Stored records
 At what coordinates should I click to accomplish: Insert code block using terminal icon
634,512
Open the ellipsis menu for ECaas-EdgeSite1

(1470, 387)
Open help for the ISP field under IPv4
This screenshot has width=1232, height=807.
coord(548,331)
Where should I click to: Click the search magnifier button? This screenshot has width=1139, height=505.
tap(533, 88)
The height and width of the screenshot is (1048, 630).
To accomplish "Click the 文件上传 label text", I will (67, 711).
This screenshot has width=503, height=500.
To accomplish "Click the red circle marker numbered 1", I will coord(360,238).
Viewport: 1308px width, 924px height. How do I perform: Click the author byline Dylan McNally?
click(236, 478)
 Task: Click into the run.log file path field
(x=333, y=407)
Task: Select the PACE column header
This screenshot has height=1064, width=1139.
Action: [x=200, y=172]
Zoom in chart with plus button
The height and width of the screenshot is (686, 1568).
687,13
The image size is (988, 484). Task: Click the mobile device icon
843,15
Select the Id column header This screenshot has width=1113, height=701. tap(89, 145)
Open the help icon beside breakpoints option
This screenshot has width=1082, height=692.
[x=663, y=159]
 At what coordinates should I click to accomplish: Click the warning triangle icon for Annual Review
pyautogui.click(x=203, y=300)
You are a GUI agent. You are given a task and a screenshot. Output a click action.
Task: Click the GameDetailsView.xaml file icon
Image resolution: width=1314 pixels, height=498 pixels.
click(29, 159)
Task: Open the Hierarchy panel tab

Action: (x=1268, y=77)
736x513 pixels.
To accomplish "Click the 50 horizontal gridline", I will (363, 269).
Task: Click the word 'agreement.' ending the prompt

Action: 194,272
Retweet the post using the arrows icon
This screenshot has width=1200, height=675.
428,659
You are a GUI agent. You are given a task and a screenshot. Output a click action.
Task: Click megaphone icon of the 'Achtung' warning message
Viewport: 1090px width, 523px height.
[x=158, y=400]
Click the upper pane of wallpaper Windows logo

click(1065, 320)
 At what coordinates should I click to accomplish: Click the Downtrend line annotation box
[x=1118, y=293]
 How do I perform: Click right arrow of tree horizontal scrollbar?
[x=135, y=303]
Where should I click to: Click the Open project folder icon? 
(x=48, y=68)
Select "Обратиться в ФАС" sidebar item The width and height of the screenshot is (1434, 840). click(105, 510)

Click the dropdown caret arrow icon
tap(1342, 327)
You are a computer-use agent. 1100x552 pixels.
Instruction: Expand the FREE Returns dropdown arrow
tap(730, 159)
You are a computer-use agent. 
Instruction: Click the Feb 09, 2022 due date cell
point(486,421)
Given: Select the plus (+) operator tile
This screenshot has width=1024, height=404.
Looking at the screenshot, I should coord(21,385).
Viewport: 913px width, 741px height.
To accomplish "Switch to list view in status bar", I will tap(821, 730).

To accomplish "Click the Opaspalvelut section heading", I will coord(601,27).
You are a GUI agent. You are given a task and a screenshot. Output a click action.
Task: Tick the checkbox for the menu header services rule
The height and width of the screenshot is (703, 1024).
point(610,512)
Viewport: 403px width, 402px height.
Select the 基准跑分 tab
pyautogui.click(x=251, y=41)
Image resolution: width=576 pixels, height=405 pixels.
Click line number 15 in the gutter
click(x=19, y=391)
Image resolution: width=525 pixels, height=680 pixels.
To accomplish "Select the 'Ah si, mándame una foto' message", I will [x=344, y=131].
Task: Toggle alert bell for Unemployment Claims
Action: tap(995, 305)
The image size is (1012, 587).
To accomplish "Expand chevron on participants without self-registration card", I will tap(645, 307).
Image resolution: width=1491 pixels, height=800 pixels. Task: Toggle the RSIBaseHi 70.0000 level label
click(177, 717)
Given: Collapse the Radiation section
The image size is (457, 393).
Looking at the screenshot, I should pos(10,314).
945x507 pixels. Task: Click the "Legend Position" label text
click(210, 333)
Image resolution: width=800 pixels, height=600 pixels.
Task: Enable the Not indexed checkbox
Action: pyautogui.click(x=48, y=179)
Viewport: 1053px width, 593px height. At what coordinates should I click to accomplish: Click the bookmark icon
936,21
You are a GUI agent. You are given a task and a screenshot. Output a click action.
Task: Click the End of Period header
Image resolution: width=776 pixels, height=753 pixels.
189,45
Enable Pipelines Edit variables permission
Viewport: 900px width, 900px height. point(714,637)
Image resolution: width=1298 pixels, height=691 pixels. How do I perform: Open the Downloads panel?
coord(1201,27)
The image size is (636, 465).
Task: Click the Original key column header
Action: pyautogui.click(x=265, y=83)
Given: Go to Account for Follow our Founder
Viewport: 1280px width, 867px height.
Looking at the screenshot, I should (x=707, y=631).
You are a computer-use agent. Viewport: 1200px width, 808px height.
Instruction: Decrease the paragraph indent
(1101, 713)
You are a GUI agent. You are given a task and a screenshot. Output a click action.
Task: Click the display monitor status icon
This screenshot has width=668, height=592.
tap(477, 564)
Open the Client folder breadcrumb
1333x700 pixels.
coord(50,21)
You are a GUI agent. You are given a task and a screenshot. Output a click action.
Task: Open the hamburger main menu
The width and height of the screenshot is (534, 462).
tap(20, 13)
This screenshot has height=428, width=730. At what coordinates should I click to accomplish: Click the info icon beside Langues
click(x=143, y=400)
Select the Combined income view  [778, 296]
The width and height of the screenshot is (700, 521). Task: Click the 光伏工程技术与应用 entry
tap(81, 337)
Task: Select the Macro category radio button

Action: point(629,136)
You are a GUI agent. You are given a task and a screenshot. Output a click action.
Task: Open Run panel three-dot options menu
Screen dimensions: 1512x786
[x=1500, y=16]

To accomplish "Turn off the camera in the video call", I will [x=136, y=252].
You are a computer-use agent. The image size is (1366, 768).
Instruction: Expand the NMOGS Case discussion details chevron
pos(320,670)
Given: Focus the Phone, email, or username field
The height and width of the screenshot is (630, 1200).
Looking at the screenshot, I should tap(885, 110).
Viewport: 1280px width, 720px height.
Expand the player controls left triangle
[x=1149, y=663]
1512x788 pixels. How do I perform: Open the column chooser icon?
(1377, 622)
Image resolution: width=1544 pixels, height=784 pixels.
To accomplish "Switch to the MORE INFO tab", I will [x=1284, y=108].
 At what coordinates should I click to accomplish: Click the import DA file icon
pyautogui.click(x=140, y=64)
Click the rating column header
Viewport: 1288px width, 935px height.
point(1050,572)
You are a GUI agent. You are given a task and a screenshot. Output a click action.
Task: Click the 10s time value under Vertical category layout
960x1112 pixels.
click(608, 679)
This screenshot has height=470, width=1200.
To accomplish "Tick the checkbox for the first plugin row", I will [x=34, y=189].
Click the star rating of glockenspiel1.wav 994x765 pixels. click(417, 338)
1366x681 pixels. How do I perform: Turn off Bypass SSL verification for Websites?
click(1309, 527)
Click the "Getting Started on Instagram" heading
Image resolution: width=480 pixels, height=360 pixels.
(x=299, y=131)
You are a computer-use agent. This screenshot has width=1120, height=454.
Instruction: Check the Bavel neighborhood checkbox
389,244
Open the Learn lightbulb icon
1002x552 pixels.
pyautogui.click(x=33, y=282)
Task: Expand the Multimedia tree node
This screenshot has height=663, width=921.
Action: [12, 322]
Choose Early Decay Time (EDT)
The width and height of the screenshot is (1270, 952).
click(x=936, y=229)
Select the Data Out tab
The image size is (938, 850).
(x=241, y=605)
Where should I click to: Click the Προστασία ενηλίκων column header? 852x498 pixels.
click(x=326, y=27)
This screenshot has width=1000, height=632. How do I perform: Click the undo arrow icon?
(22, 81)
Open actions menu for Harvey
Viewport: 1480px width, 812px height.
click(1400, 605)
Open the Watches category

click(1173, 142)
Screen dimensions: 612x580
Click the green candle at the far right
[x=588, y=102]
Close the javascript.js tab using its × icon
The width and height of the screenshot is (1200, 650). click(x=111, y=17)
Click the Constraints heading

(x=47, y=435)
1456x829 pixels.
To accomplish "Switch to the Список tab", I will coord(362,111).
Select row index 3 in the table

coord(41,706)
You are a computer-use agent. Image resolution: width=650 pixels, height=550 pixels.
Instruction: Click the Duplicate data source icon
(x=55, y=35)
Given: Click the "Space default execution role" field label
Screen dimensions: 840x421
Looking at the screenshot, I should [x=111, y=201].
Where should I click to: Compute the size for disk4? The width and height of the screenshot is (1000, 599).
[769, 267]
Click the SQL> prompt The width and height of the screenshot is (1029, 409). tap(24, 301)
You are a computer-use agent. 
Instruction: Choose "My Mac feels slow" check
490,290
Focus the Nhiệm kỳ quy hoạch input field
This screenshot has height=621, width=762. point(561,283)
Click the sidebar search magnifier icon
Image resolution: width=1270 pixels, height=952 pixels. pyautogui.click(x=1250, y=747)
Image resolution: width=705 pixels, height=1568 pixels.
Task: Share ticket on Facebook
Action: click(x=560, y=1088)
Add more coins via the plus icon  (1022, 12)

### Instructions for the task
Filter the records above for the string "status" and copy each matching line.

### Solution to this problem
To accomplish "Switch to list view in status bar", I will tap(821, 730).
Task: Click the display monitor status icon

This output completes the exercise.